All three of them are in similar borrowed clothes. Plain loose trousers and white tunics like cantina servers. There’s a bundle at my feet.

“Where are we?”

“My nan’s boardinghouse,” Esteban says.

“You have a grandmother?” He’d said he had family, but I thought that meant a distant cousin. So many of us have lost everyone that the word grandmother sounds strange to say. I never even met mine. I try to picture Esteban having someone to care for him, and a want springs forth that I didn’t even know I had. “I thought you were from Crescenti.”

“My family left after the King’s Wrath,” Esteban says, biting at his already raw cuticles. “I went to the Whispers and Nan came here to help the elders. She’s one of the Olvidados,” he says. There’s the shadow of bruises on his brown skin. One on his cheek and a couple on his forearm, as if someone grabbed him and wouldn’t let go.

“The forgotten ones?” I remember stories about the Olvidados. They were people born to Moria families, but their magics never surfaced. Centuries ago, in the kingdom of Memoria, the old priests and priestesses named them Olvidados—forgotten by the Lady of Shadows.
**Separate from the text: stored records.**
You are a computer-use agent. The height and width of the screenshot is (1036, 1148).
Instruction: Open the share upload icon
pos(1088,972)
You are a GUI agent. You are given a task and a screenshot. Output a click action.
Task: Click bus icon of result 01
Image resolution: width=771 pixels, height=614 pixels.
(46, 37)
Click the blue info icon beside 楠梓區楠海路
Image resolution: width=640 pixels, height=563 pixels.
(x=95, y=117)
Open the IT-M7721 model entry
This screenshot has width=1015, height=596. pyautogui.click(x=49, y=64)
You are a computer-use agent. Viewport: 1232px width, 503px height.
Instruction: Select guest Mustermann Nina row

“My nan’s family didn’t shun her for not having magics,” Esteban explained. “In Citadela Crescenti, Moria born is Moria no matter what, as long as we keep the Lady of Shadows in our hearts. We were separated after the King’s Wrath, but she found Illan and offered to be his eyes and ears in the capital. One of them, at least.”

Margo nods solemnly. “We do not betray the identity of our spies. But—”
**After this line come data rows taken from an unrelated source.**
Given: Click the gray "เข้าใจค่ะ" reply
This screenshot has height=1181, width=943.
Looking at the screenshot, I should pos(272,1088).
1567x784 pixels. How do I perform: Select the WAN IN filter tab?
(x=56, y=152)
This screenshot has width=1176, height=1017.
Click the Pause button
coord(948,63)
Her voice quivers, and she doesn’t have to finish, to say, But under the circumstances. But Dez is dead.

“We shouldn’t be here,” I say.

“She brought us fresh clothes and food for the night. There’s water to clean up,” Sayida says carefully, like she’s trying to keep a wild animal calm.

The ceiling creaks beneath the feet of boarders, but the silence in the streets carries its own weight. I need to get out of these moss-covered walls. I need to find him.
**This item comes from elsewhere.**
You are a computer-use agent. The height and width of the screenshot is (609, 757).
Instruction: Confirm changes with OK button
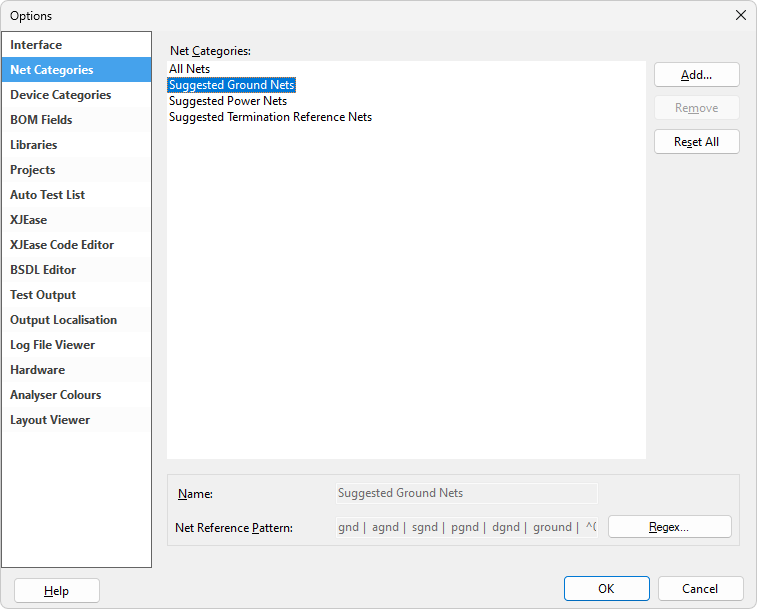click(x=606, y=589)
“Eat,” Esteban says roughly. He won’t look into my eyes. “Nan was kind enough to bring us dinner. Don’t let it go to waste.”

“I am grateful for that,” I say, sounding like I gargled with sand.

“You aren’t acting that way,” he says.

“I just watched our leader get beheaded,” I snap. “Forgive me if I can’t stomach food just yet, Esteban.”

Margo kicks a sack of rice beside her. “Stop acting like you’re the only one who cared for Dez.”

Sayida steps to the center of the musty room. Her soft black waves are loose, and out of all of us she’s the most calm. What must it be like to be in control of your emotions that way? Can her Persuári magics drown out her sorrow? Could she do that for me? Take my emotions the way I take memories?

“We are all hurting,” she says. “We will all deal with this in different ways. Shouting at each other isn’t going to be one of them. He wouldn’t want that.”